Итак, недопустимо примитивное понимание аскетизма (подвижничества) в духе истязания и умерщвления плоти. На самом деле, подчеркивает Булгаков, «аскетизм есть принцип борьбы противоположных начал, причем борьбы напряженной, ведущейся с переменным успехом, постоянно угрожающей поражением и никогда не разрешающейся окончательной и прочной победой в пределах эмпирического существования. Таким образом, то, что рассматриваемое объективно, как мировой факт, является трагедией, не имеющей своего разрешения, субъективно, как внутреннее переживание, неизбежно выражается аскезой. Аскетизм и трагизм, неразрывно связанные между собой, имеют одно общее основание, связываются в одном основном учении христианства – в признании реальной силы не только добра, но и зла, в основном дуализме мирового бытия, в неразрешимом диссонансе, в мировой музыке»[901]. Аскетизм есть дуалистическое отношение к миру, причем если трагизм выражает изъявительное наклонение этого дуалистического тезиса, то аскетизм – повелительное. И чтобы прорваться к трансцендентному и чтобы, хотя бы на миг, оно стало имманентным, необходимы величайшие муки, страдания и борьба. Это и есть реальная история человечества, причем аскетизм не должен превращаться в квиетизм. Речь, конечно, не идет об отказе человека от всех своих земных проявлений и потребностей. Аскетизм опирается на определенное недоверие к человеческой природе, утверждает необходимость – естественно, внутреннего – контроля культуры, но одновременно и на доверие человеческой свободе, он не подавляет ее, но дает ей духовные крылья.
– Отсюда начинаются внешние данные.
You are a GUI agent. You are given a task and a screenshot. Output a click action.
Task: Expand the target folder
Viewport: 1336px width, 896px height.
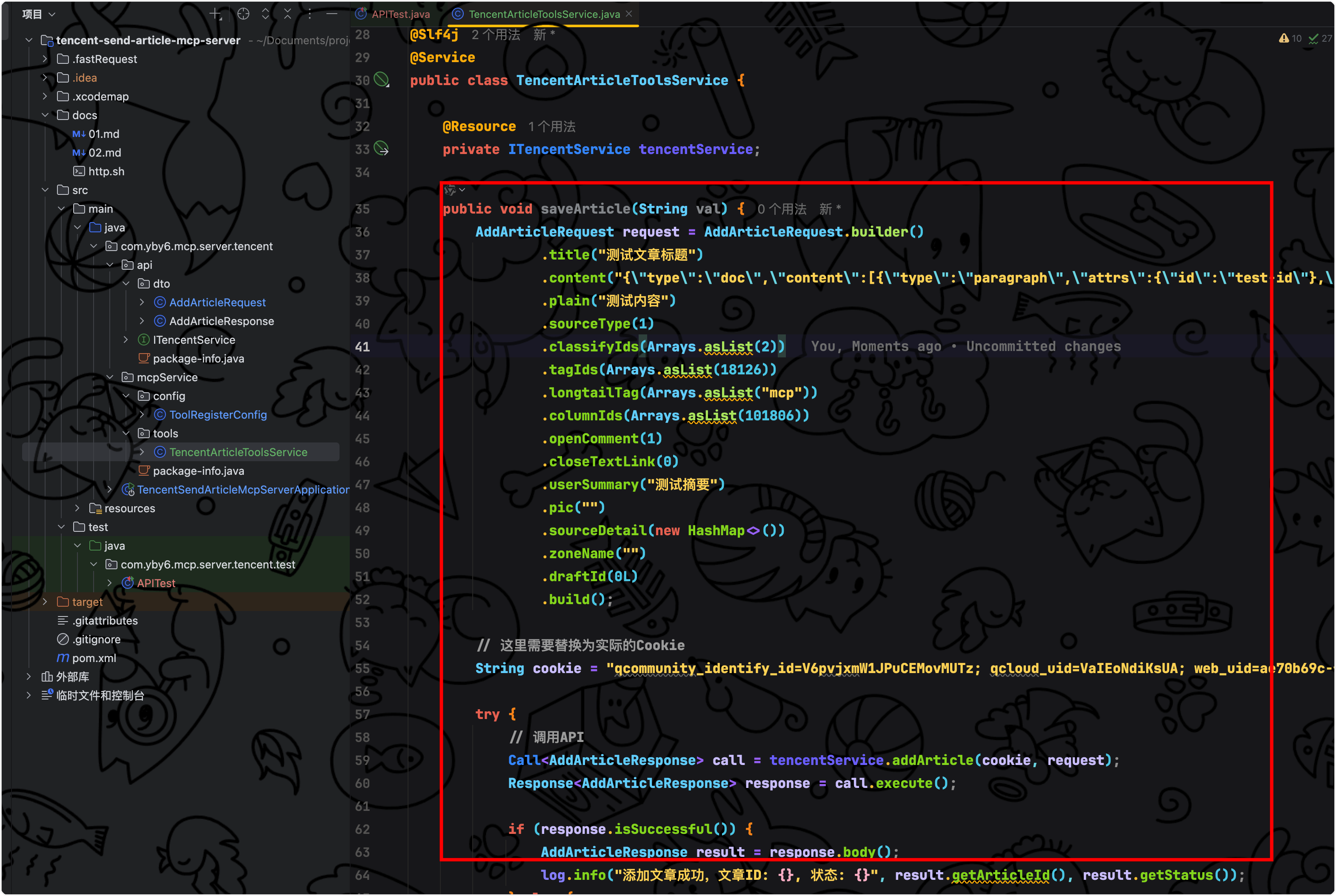pos(45,602)
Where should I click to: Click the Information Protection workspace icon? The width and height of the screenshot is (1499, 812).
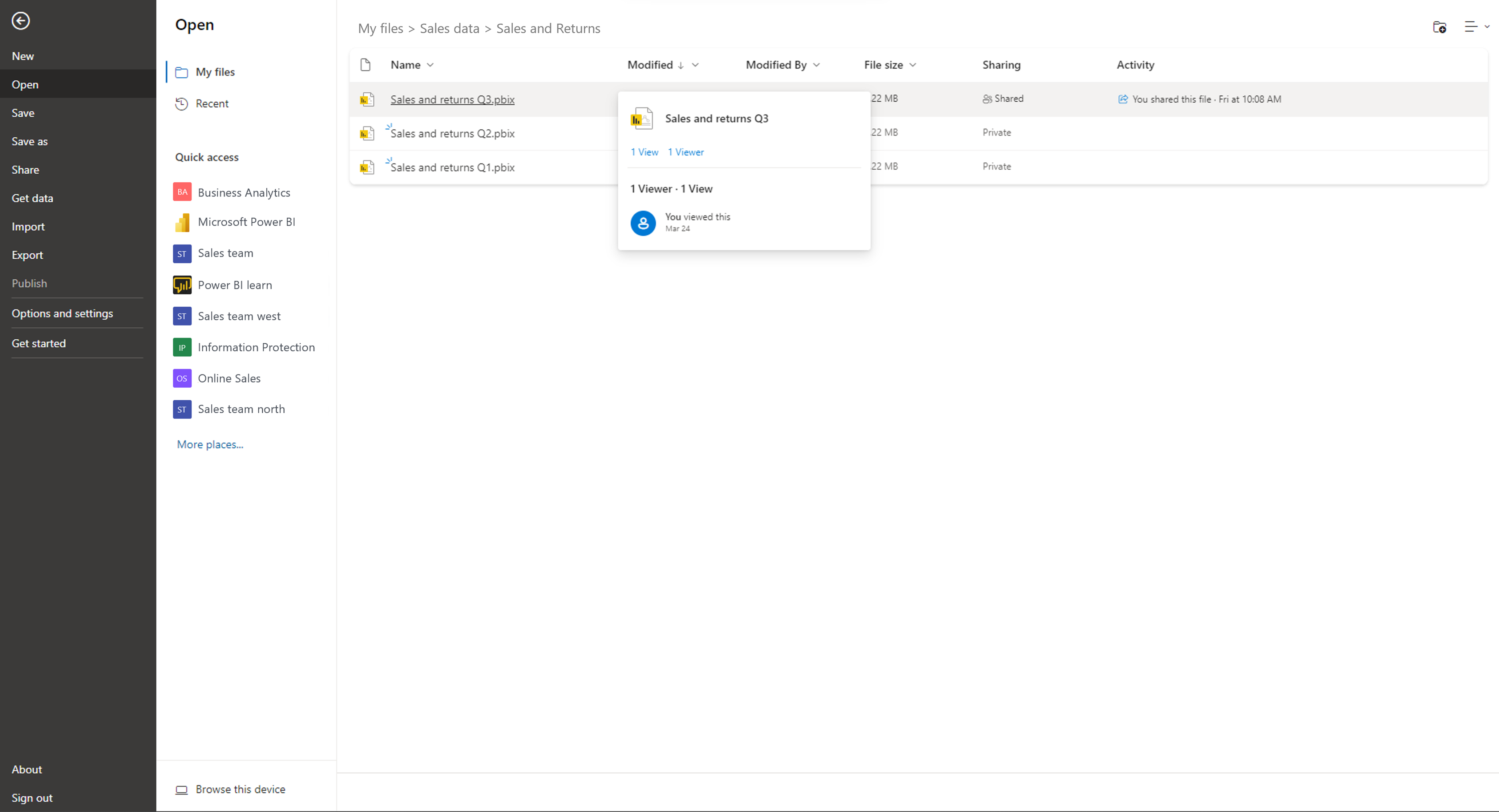182,347
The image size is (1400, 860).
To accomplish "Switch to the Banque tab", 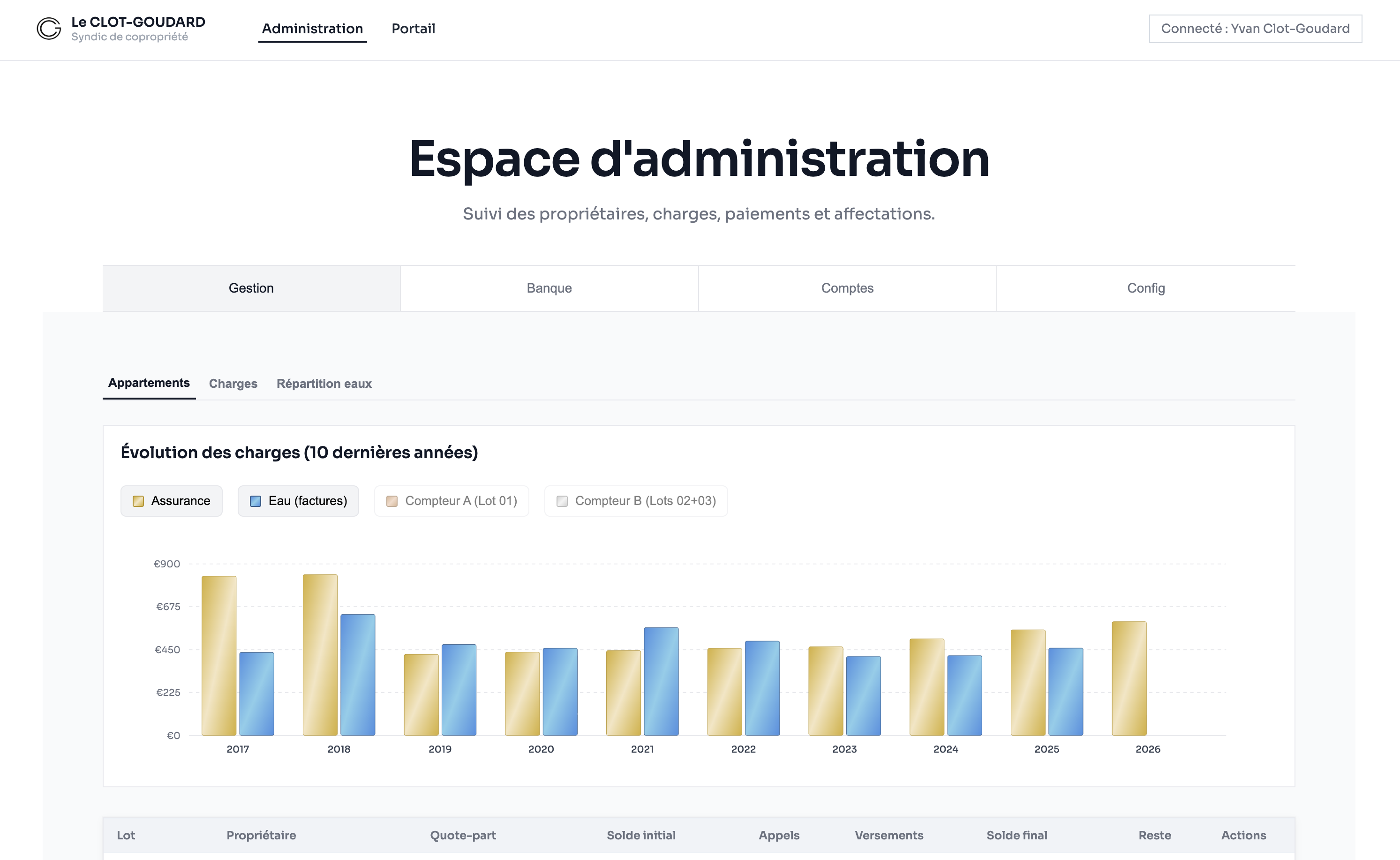I will [549, 288].
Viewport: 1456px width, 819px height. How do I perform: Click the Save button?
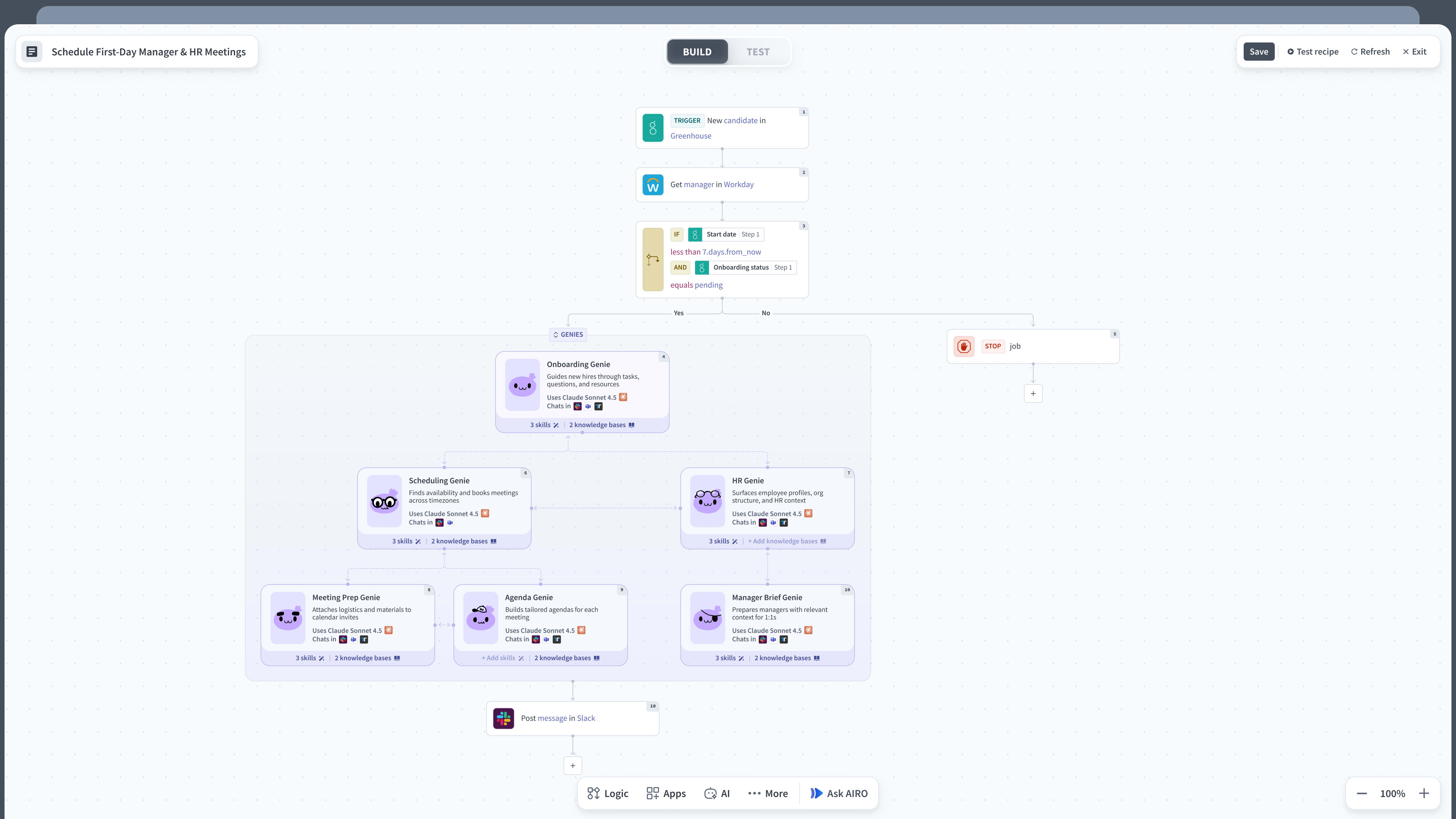1258,52
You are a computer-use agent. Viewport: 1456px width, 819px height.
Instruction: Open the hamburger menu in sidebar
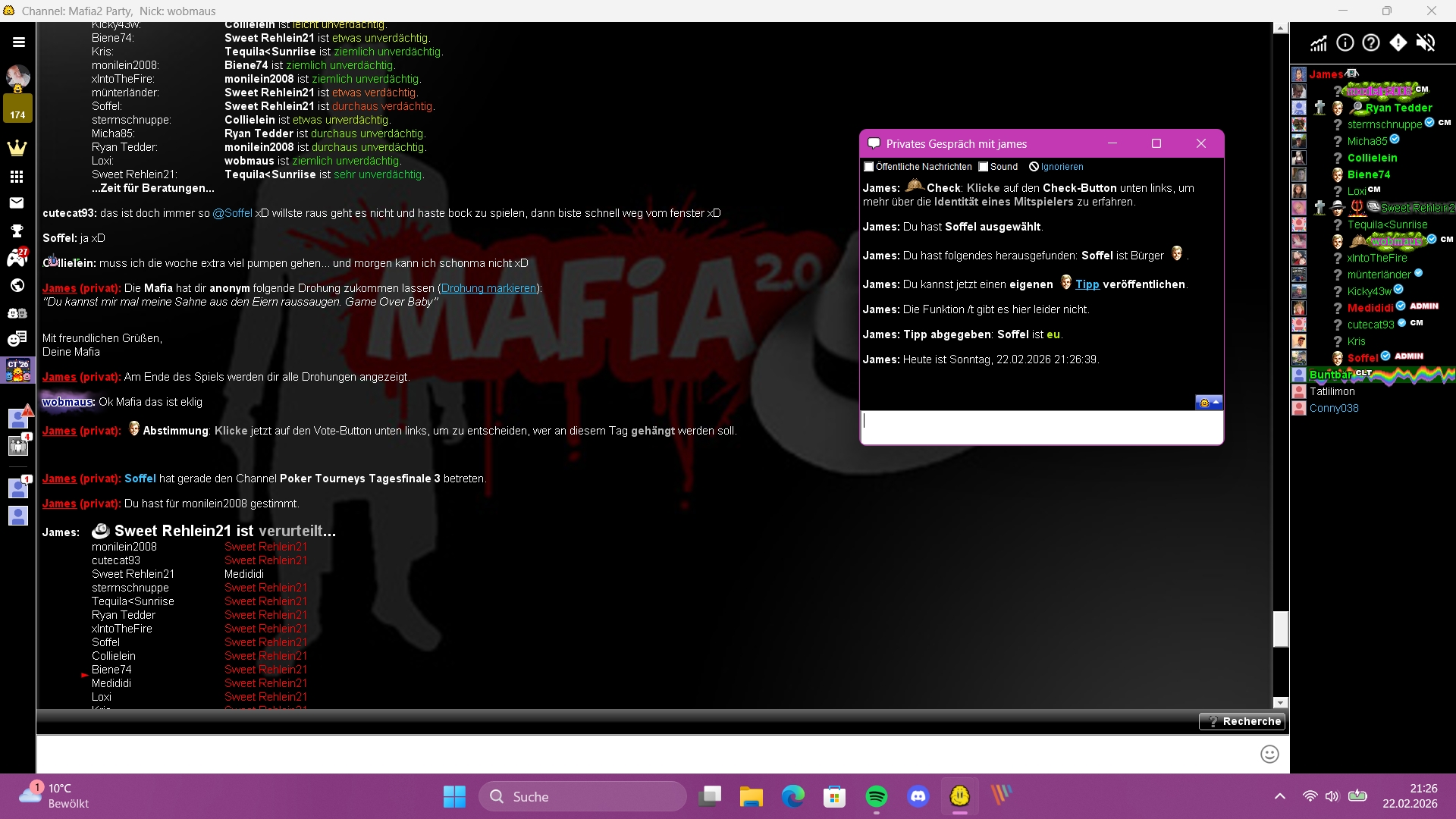(x=18, y=42)
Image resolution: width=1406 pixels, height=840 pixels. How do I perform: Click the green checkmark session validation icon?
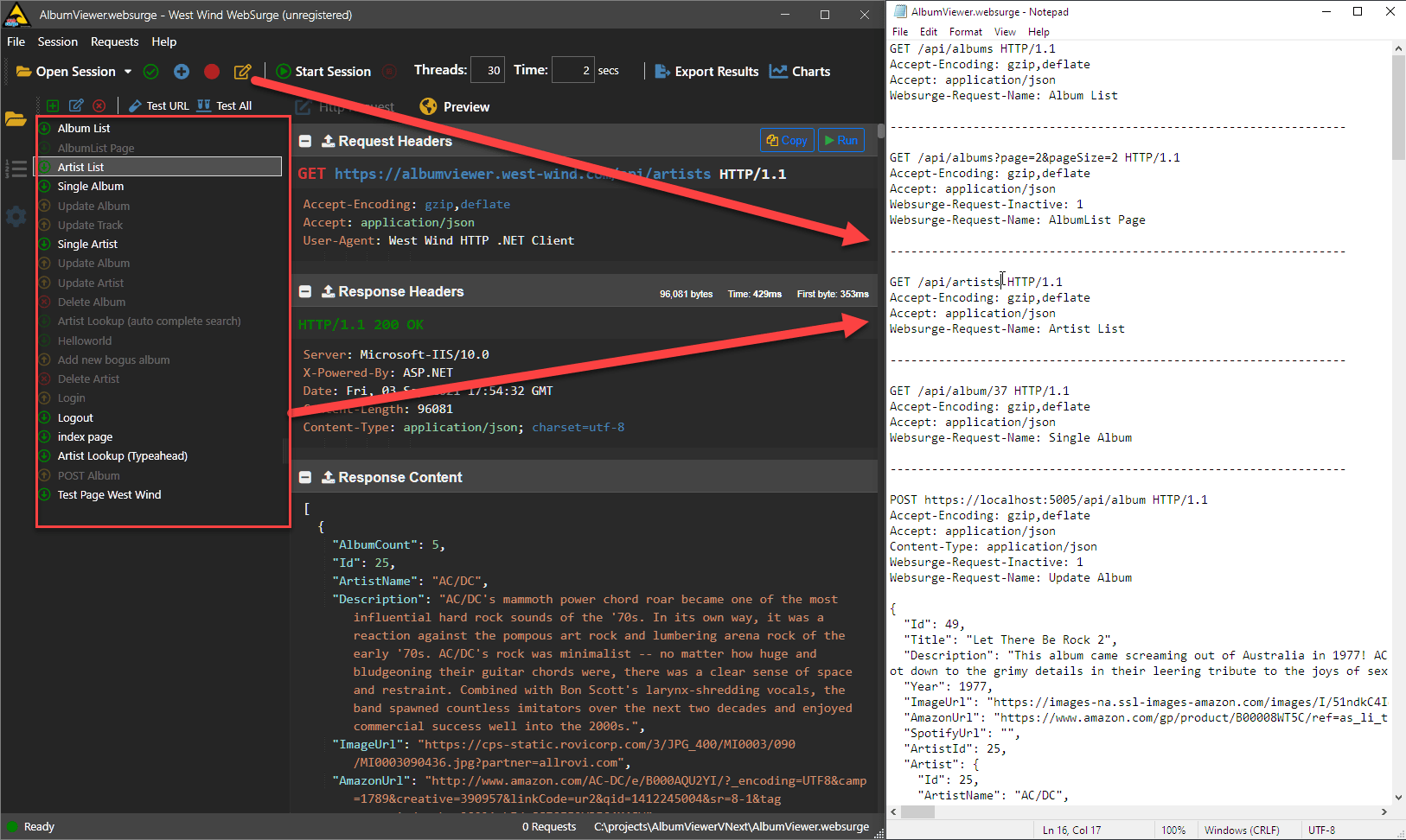[x=151, y=71]
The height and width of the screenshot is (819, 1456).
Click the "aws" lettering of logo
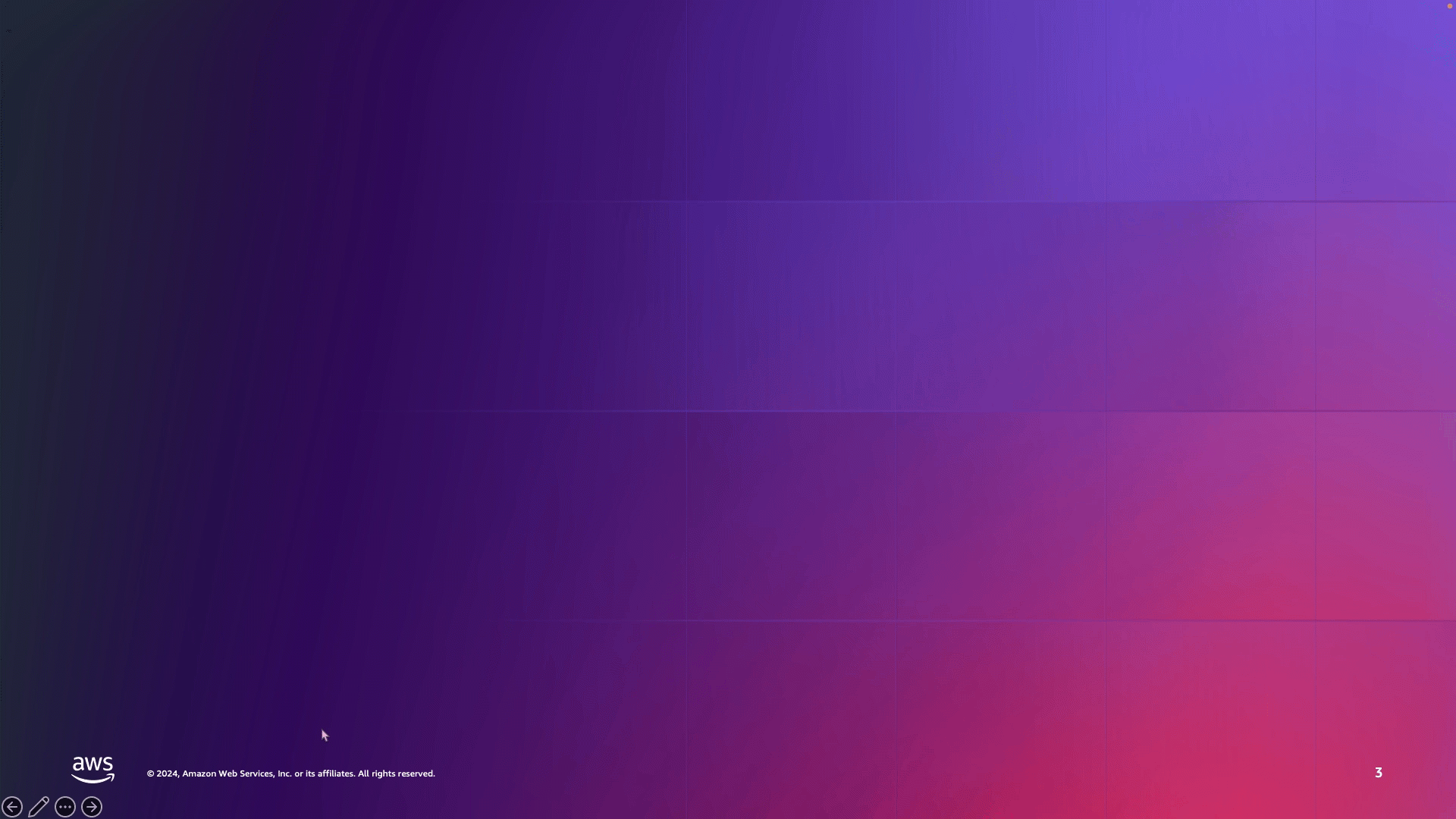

Поэтому и прогресс может быть понят только как трагическое продвижение человечества. Всякие же теории эвдемонистического прогресса, исходящие из полного доверия к человеческой природе, из того, что человек не нуждается в божественной благодати или в чуде, поскольку сам есть бог, приводят к нравственному абсурду, к религии человекобожия, ибо результатом подобного социального состояния, если оно вдруг будет достигнуто, станут либо пошлость, либо бунт. Сошлемся еще раз на Булгакова: «Содержанием истории и подлинным мотивом исторического прогресса может служить только самоопределение человечества, самообнаружение человеческого духа в творчестве, в познании, в деятельности, и, если верно, что в человеке заложено трагическое начало, такое самоопределение явится и углублением трагизма, сознанием его в полной ясности и отчетливости. Последний акт трагедии развертывает и выявляет то, что дано уже в первом, хотя еще в скрытом, потенциальном виде»[902].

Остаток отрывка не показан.